-- START EXTRACTED TEXT --
Praying for rain: As drought deepens, local farmers at mercy of Mother Nature

Farmers and ranchers these days are equal parts scientists, entrepreneurs and risk-takers. But, despite knowledge in animal science or agricultural economics and tech-savvy approaches to problem-solving, one aspect of the job hasn’t changed.

 

A little rain must fall.

And, after 121 consecutive days without any measurable precipitation, even a few drops would be greatly appreciated.

“Normally, in a good year you, couldn’t see the ground,” said local farmer Harold Artho while standing in what could be described as a sea of hard, brown dirt stretching to the horizon.

“All you could see is the green stuff.”

Artho and many of his Randall County farming brethren are shaking their heads this winter. The wheat is disappearing. Some of the cattle that graze on that wheat are being pulled from the fields earlier than normal. Cotton and corn might be in trouble.

Local farmers and agricultural professionals know how they got to this point. They also know that, as of right now, it’s not the worst of times. It’s getting dire, but not as bad as 2011, when just 7.01 inches fell all year. For comparison, even with no rain since mid-October, 2017 was a relative flood with 26.48 inches.

They do wonder, if the rains continue to stay away, how will this chapter in the long-running saga of local ag history will be remembered.

How it got to this point

“Last year, we were blessed with a lot of early spring rains that benefited us not only from a wheat standpoint and wheat-harvest standpoint, but also for row crops,” said Randall County Texas A&M AgriLife Extension agent Dr. J.D. Ragland.

The most widely harvested row crops in this area are cotton, corn and sorghum.

The rain seeped into the ground, which was wet about three-to-four feet below the surface. While that’s good news, it’s the top eight-to-10 inches of soil that is the problem.

Randy Darnell is a first-generation farmer. He graduated from Amarillo High School in 1979 and Texas Tech University in ’83. His farm is spread between northwest Randall County and northeast Deaf Smith County. He has grown wheat, corn, sorghum and cotton, but last year he grew nothing but cotton as his summer crop.

“Farming, for me, is always economics,” he said. “The economics of growing cotton versus my alternatives were not even close.

“I have to do what makes me the most money or gives me the greatest chance to make money.”

He agrees with Ragland that the soil below the surface is wet.
-- END EXTRACTED TEXT --
-- START DATASET EXCERPT --
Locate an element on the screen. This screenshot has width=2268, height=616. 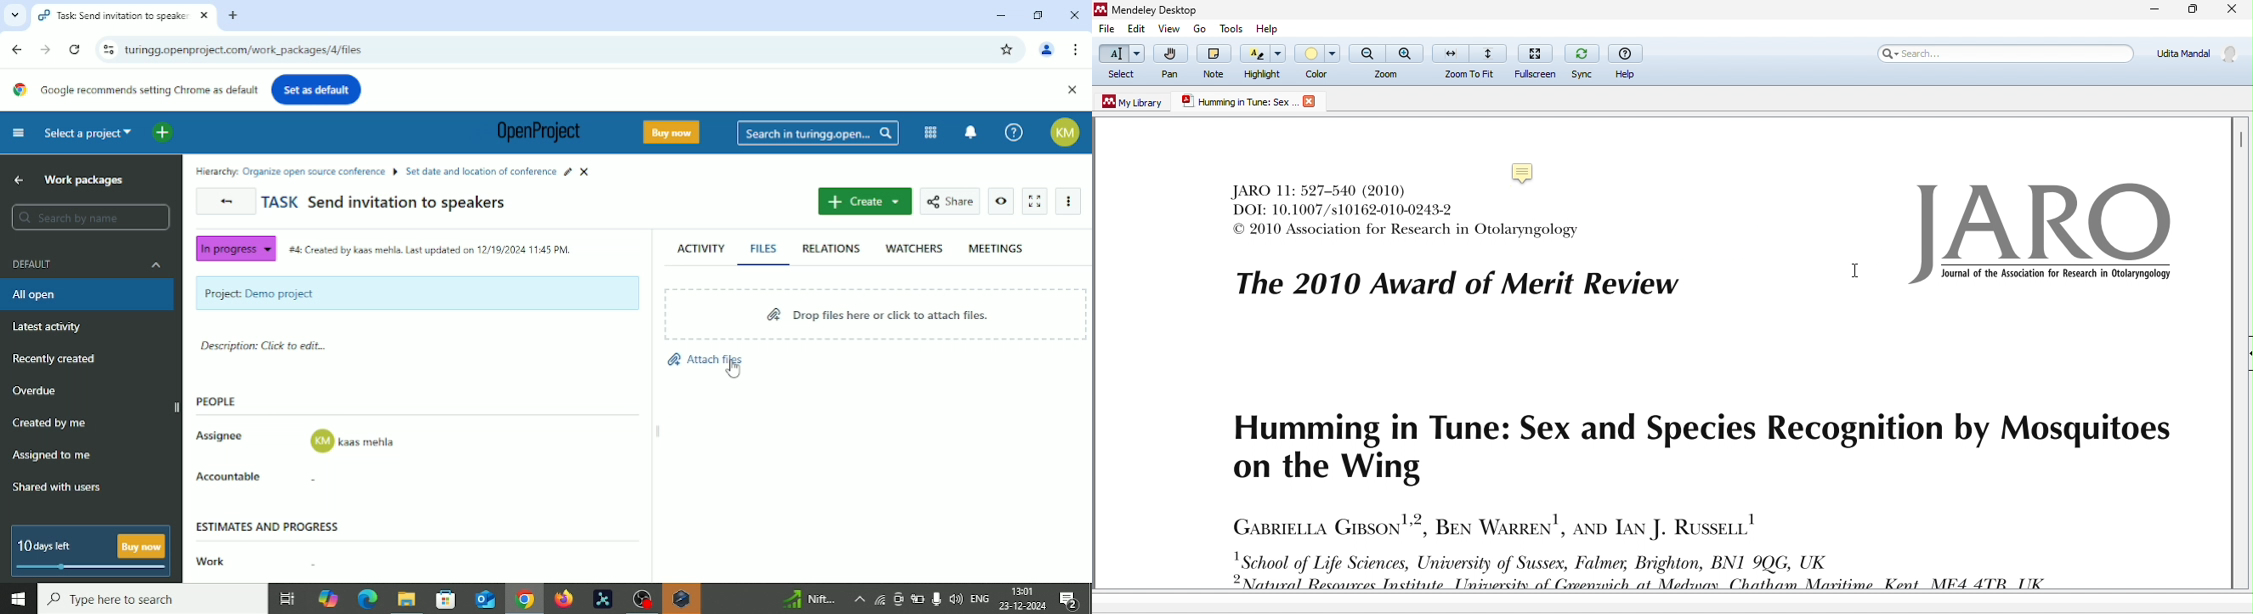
-- END DATASET EXCERPT --
**DIRECTIONS**
1. Answer these questions using the article on drought and local farmers.
(a) How many consecutive days had passed without measurable precipitation?
(b) How many inches of rain fell in 2011?
(c) What was the only summer crop Randy Darnell grew last year?
2. Carry on the article about drought and local farmers from the point where it stops.

**WRITTEN RESPONSES**
1.
(a) 121 days
(b) 7.01 inches
(c) Cotton

2.
“That moisture is in the soil, but we’re going to have to have some rainfall to get that top eight-to-10 inches wet,” Darnell said.

Rick Hales owns Hales Angus Farm, which is south of Canyon along U.S. Highway 87. The farm has been in operation since 1962, making it one of the oldest operations within the American Angus Association, Hales said. The Canyon High School and Abilene Christian University graduate said he farms but is primarily a cattleman.

“The wheat pasture is usually our staple in the wintertime, and the wheat pasture has lost the top moisture,” Hales said. “The winds have been blowing, and we haven’t had any rain in probably 110 days. It’s making the wheat crop pull up, and it’s disappearing.

“A lot of cattle are wheat-pasture cattle. They put them on early in the winter, run them through the winter and take them off in the spring. But they’re having to pull them off 30 days to 45 days early because the wheat’s just gone.

“We had record rainfall this summer. We couldn’t get it to stop raining, and now we can’t get it to start.”

Wade Davis is another area farmer who understands the drought’s dynamics. Davis graduated from Canyon High School in 1998 and Amarillo College in 2004.

“Guys who are planting summer crops — cotton, corn, sorghum, hay — they’re definitely concerned because at this point of the year this is when we build up our reserves in moisture,” he said. “You know one inch of rain will last you a lot longer in the winter than in the summer. This is when we bank on getting moisture.”

How bad is it?

In the fall, Artho plants wheat. In June, he harvests his wheat and plants grain sorghum. In the fall, he harvests his sorghum and the process repeats. The 58-year-old Hereford High School graduate has been farming for more than 45 years. He and his wife — without the aid of hired hands — have 2,000 acres; two sections in Randall County and another near Wildorado.

“It’s beyond belief,” he said describing the lack of moisture. “Normally, I have a few winter weeds come up; they have come up and they’ve died. I usually do a little spraying to kill them, but they are gone.

“I didn’t irrigate my winter wheat. I should have. But the price isn’t real good, and it’s expensive to irrigate. As far as cattle, normally I run cattle in the winter. I don’t have a hoof. So, it’s pretty dry.

“A lot of my neighbors who planted real early and put cattle on are pulling cattle off two months early, three months early. I have noticed even trees starting to die because there’s just nothing there for them to live on.”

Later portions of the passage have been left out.